Let $X$ be a set. Recall that an $U\subseteq {\cal P}(X)$ is upwards-closed if $A\in U, A\subseteq B \Rightarrow B\in U$ for any $A,B \subseteq X$. I'll write "ucs" as a shorthand for upwards-closed set.
Clearly, an ucs on $X$ contains $\emptyset$ iff it coincides with the whole of ${\cal P}(X)$ ; in this case, or if it is empty, I call it degenerate.
For any $Y \subseteq {\cal P}(X)$, define $${\cal T}(Y)=\lbrace Z \subseteq X \ | \ \forall y\in Y, Z \cap y \neq \emptyset\rbrace \tag{1}$$
(the so-called "transversals" on $Y$).
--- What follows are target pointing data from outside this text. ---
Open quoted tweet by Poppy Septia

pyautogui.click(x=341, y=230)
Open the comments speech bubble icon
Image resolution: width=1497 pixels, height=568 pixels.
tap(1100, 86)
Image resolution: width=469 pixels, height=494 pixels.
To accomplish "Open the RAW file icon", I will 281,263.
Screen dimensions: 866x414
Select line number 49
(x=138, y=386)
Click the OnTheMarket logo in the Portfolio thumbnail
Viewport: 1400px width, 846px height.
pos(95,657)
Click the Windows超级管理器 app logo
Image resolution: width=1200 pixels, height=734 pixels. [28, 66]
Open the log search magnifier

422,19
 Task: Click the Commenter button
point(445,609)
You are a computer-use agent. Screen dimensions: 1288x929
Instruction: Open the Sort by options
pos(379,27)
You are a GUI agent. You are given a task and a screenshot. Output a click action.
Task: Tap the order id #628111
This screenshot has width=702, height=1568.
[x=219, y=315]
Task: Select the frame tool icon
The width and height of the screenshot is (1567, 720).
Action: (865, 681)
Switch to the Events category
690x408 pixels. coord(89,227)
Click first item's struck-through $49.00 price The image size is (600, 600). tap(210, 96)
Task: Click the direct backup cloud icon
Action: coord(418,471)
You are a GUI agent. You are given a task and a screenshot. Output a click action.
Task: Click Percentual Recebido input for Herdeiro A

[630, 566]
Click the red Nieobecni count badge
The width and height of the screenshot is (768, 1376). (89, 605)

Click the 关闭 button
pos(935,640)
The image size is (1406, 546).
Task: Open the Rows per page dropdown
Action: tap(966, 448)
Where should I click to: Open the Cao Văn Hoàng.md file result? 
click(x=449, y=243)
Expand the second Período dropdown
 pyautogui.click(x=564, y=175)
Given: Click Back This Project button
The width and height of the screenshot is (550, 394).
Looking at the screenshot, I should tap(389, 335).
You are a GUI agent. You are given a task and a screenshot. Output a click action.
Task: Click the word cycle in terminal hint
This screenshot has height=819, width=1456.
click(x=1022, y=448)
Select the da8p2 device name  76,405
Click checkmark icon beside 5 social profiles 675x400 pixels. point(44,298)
This is clearly an ucs on $X$, and it is nondegenerate as soon as $\emptyset\not\in Y$ and $Y\neq \emptyset$.
My question : Can one show in ZFC that ${\cal T}({\cal T}(U))=U$ for any nondegenerate ucs $U$ (or find a counterexample) ? Can one show it in ZF ?
My thoughts : There is a dual construction to (1) : for $F\subseteq {\cal P}(X)$, let $${\cal U}_X(F)=\lbrace Z \subseteq X \ | \ \exists f\in F, f \subseteq Z\rbrace\tag{2}$$ This is clearly an ucs on $X$.
I say that $U$ is "finitely generated" when it is of the form ${\cal U}_X(F)$ for a finite $F\subseteq {\cal P}(X)$. In that case, the study of ${\cal T}(U)$ reduces to the computation of transversals over a finite set. Indeed, write $F=\lbrace F_1,F_2,\ldots,F_r \rbrace$ where $F_i \subseteq X$. Then there are disjoint subsets $G_1,G_2,\ldots,G_s$ (with $s\leq 2^r$) of $X$ such that each $F_i$ is a finite union of $G_j$'s', say $F_i=\bigcup_{j\in H_i} G_j$ where $H_i \subseteq \lbrace 1,2,\ldots, s \rbrace$. Let $X'=\lbrace 1,2,\ldots, s \rbrace$ and let $I'$ be the ideal on $X'$ defined by $U'={\cal U}_{X'}(\lbrace H_1,H_2,\ldots,H_r\rbrace)$. Then, it is easy to check that
$$ {\cal T}(U)={\cal U}(L) $$
where
$$ L=\bigg\lbrace \bigcup_{j\in U} G_j \bigg| U \in I' \bigg\rbrace $$
So if the result is true when $X$ is finite, it will automatically follow for finitely generated upward-closed sets.
Update 09/08/2019 : A concrete example : if $X=\lbrace 1,2,3,4,5,6 \rbrace $ and $$ U={\cal U}_X(\lbrace \lbrace 1,2,3 \rbrace, \lbrace 3,4,5 \rbrace, \lbrace 1,5,6 \rbrace \rbrace)$$
then
$$ {\cal T}(U)={\cal U}_X(\lbrace \lbrace 1,3 \rbrace, \lbrace 1,4 \rbrace, \lbrace 1,5 \rbrace, \lbrace 2,5 \rbrace, \lbrace 3,5 \rbrace, \lbrace 3,6 \rbrace, \lbrace 2,4,6 \rbrace \rbrace)$$
In any similar example where $X$ is finite, the identity ${\cal T}({\cal T}(U))=U$ is readily verified, but I was unable to construct a general proof.
Yes, I even was an opponent of a PhD thesis"Algebraic and topological structures on the superextensions" by Volodymyr Gavrylkiv (English abstract starts at p. 17). Proposition 3.6.1 of the thesis is stated for topological spaces and directly implies the positive answer for a finite set $X$, considered as a topological space endowed with a discrete topology. But its proof also can be simplified to obtain a positive answer for the case of (not necessarily finite) sets as follows.
Let $U$ be a non-degenerate ucs of subsets of a set $X$. Clearly, $U\subset {\cal T}({\cal T}(U))$. On the other hand, assume that there exists a set $F\in {\cal T}({\cal T}(U))\setminus U$. Since $F\not\in U$, $X\setminus F\in {\cal T}(U)$. But $F\in {\cal T}({\cal T}(U))$, so $F\cap (X\setminus F)\ne\varnothing$, a contradiction.